NAIROBI, Kenya Jun 25, — Three African journalists have been recognised for producing reporting that contributes to expanding publicly accessible knowledge, after winning the 2026 Open the Knowledge Journalism Awards.
The awards, announced by the International Center for Journalists (ICFJ) in partnership with the Wikimedia Foundation, honour journalists whose reporting provides reliable source material that can be used by volunteer editors to improve Wikipedia’s coverage of Africa.
The winning stories focus on cross-border migration, women’s cricket and maternal health, reflecting the awards’ emphasis on reporting about women, youth, arts, culture, heritage and sports.
This year’s competition attracted 320 entries from journalists across 40 African countries.
Nigerian freelance journalist Rakiya Muhammad received first prize for her article, West Africa’s Borderless Women: Inside the Yoruba Sisterhood Linking Nigeria and Côte d’Ivoire, published by RM Times.

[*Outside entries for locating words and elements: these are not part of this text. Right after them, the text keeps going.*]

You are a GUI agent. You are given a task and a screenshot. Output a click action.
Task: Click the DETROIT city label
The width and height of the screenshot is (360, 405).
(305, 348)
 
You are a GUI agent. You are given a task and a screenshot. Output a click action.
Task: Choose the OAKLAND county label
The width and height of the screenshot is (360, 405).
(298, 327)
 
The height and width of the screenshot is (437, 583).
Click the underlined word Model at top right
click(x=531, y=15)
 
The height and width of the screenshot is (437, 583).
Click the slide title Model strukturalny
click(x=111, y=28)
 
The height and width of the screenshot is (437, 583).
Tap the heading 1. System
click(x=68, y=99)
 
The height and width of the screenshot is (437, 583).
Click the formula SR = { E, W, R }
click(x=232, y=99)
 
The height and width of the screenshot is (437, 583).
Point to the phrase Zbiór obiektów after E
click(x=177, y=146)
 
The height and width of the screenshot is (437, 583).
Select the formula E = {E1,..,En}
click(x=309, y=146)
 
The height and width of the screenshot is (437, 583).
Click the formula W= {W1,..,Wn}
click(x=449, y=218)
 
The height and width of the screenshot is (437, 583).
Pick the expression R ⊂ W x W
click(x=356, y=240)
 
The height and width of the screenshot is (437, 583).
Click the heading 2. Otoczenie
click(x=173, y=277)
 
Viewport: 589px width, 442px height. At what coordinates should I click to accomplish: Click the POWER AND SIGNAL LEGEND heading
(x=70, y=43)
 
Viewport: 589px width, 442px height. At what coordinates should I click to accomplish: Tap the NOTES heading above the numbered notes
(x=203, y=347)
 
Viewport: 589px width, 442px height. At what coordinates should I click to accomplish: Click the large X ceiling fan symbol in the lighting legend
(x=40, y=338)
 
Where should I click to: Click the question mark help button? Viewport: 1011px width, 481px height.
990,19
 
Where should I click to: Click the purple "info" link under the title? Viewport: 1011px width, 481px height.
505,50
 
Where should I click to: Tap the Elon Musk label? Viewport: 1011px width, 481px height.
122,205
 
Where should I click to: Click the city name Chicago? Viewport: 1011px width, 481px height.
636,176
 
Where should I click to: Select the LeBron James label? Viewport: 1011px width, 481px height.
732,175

The story explores the migration of women traders from Ejigbo in southwest Nigeria to Côte d’Ivoire and examines their economic and cultural influence across borders.
“Receiving this honour renews my passion for telling stories that place African women at the heart of the narrative as active agents of development, leadership and social change,” Muhammad said.
Second place went to Nigerian sports journalist Abiodun Adewale of The Punch for Breaking Boundaries: How Nigeria’s U-19 Women Are Rewriting Cricket History, documenting the country’s rising profile in women’s cricket during the 2025 International Youth Cricket World Cup.
Kenyan journalist Angeline Ochieng of Nation Media Group received a special mention for The Converts: How Reformed Midwives Are Ending Maternal Deaths, which highlights former traditional birth attendants encouraging hospital deliveries in rural Kenya.
ICFJ President Sharon Moshavi said the awards recognise the growing relationship between journalism and Wikipedia.
“Journalism and Wikipedia need each other,” she said. “Wikipedia’s volunteer editors rely on independent reporting to build a more complete knowledge resource, and journalists benefit from the global and multilingual reach that Wikipedia provides.”
The Wikimedia Foundation’s Chief Communications Officer, Anusha Alikhan, said reporting produced by African journalists plays an important role in making the world’s largest online encyclopedia more representative of African experiences.
Olaniyan Ishola Oulushola, President of Wikimedia Nigeria and a member of the awards selection committee, said the winning stories would help reduce information gaps about Africa by providing high-quality, verifiable reporting for future Wikipedia content.
Wikipedia has 65 million articles in over 300 languages, created by nearly 250,000 volunteer editors from around the world, are viewed nearly 15 billion times every month. Yet, many topics about Africa remain missing or incomplete on the site. Currently, only 3.7% of the articles on the English Wikipedia are about Africa.
“This issue reflects knowledge gaps in the wider media ecosystem; new information can only be added to Wikipedia by volunteer editors if it is supported by a citation from a published, reliable source,” she said.
This year’s award recipients were decided upon by a committee composed of African civil society leaders, academics, ICFJ and Wikimedia Foundation staff, and members of the Wikipedia volunteer community.